* [Provided text]
The first service of the Versys 650 is scheduled at 1000km, followed by the next service at 6000km & then a service at every 6000kms.
Summary of previous services
1st Service @ 457km (with previous owner): Labour, engine oil & oil filter
2nd Service @ ~ 1900km (day of my purchase): Labour, engine oil, oil filter, chain cleaning/tightening/lubing, air filter cleaning, brake pad check & throttle body cleaning
My most recent service, carried out at around 7400km came with the following expenses.
Parts (spark plug cleaning, new air filter, new oil filter, chain cleaner, chain lube etc)
Labour (general service charges & rear brake bleeding)
Other Consumables (engine oil, coolant top up, rear brake fluid)
Rs 12,684 (including Rs 990 in state and central GST)
*Both the services I have carried out have been done outside the authorized service network. These are technicians I know through the community/personal contacts, who have been vouched for by other premium bike owners I know. While the authorized service channels have had mixed reviews, these technicians have been sworn by, so I went with the latter.
Mamba, my Versys 650, has been primarily used on the highway since my office commute is rather short. On a mixed cycle, including a rider+heavy top box+other luggage, she manages about 24kmpl, which I’m more than happy with.

* [Exercise objective] According to the Versys 650 service notes, what fuel efficiency does the motorcycle manage on a mixed cycle?

* [Raw data]

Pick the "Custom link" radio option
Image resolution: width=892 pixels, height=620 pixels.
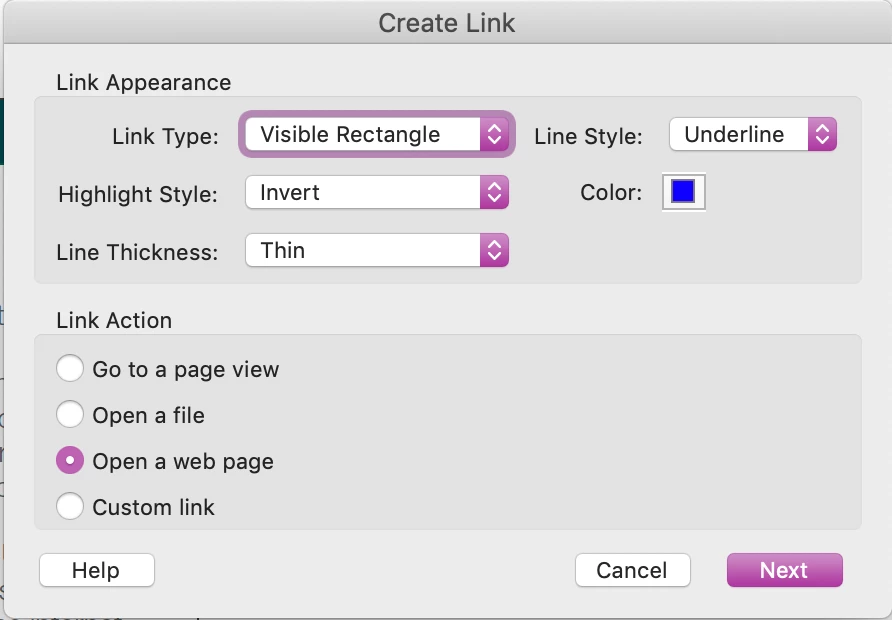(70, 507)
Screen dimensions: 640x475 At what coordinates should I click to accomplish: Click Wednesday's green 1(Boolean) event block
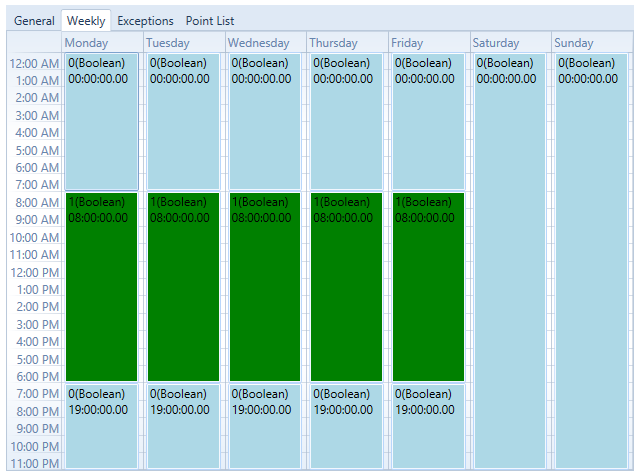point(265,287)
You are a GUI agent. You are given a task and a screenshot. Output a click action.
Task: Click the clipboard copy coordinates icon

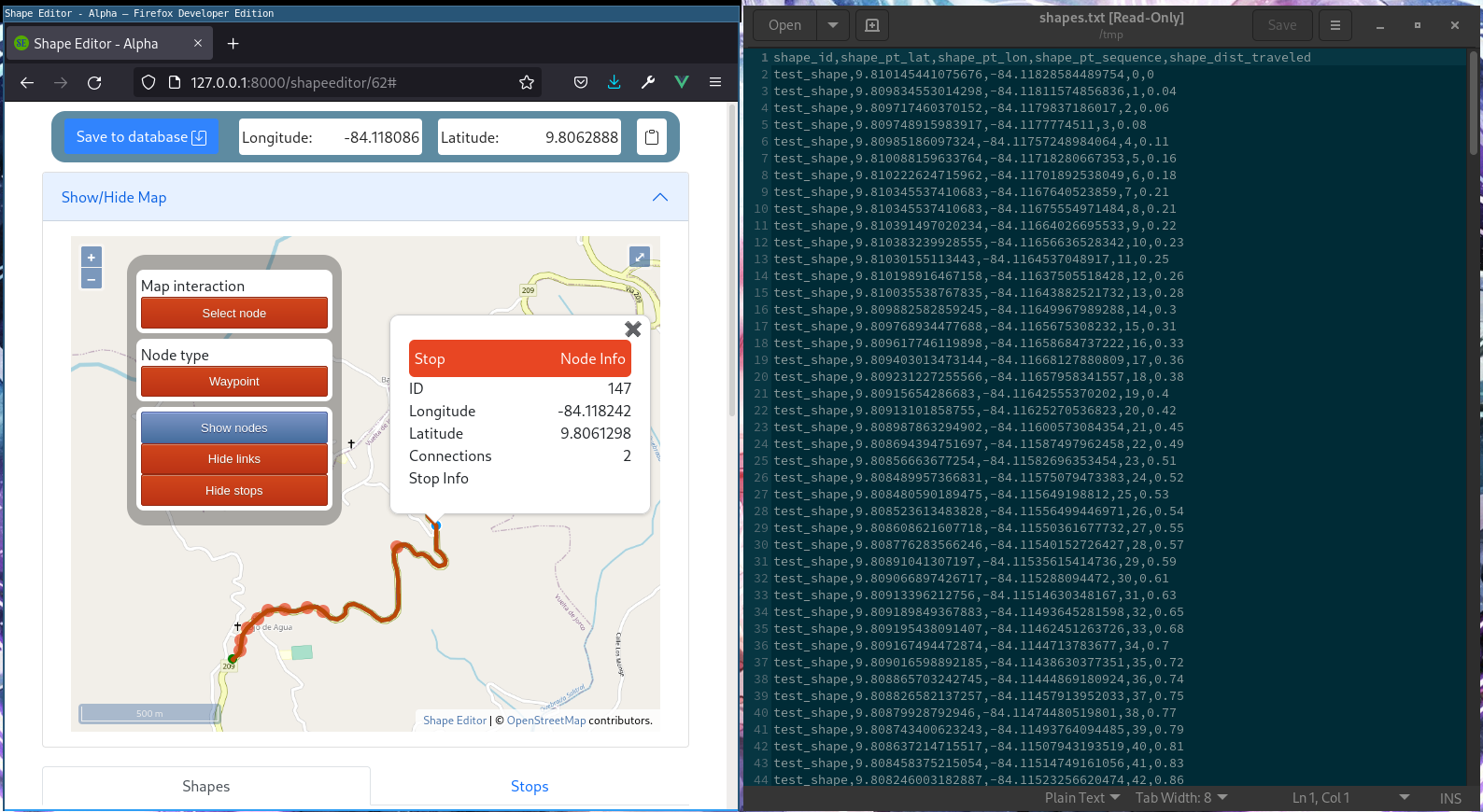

--

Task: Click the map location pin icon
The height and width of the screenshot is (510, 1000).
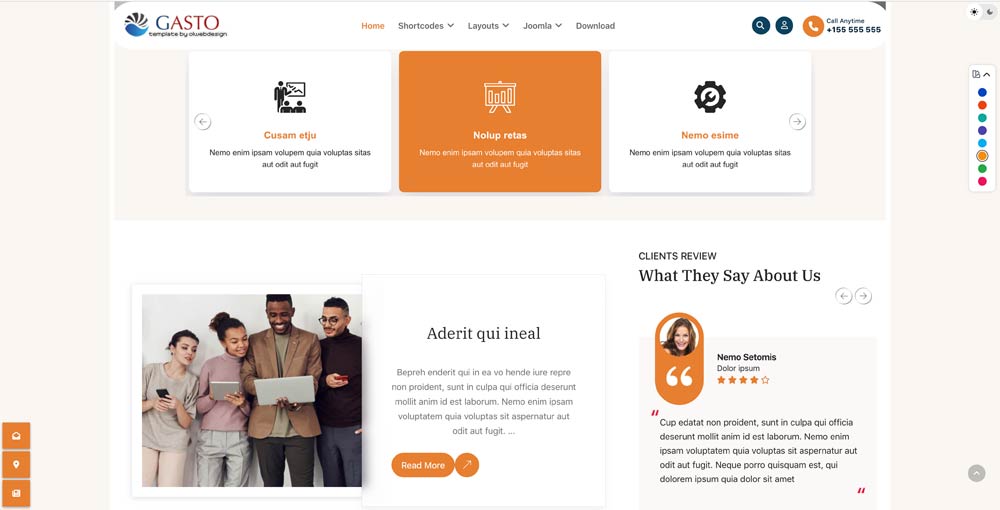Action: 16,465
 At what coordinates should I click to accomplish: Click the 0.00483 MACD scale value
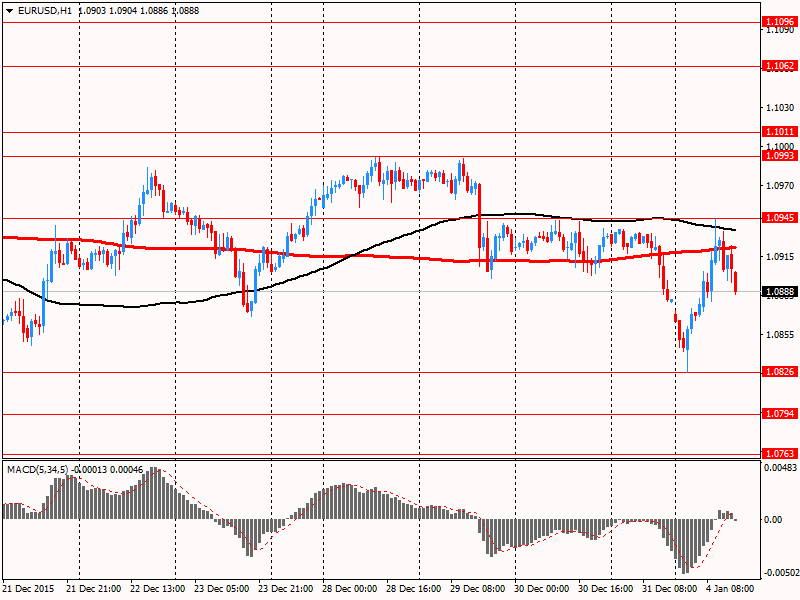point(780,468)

* [Response for this exercise] About 24 kmpl.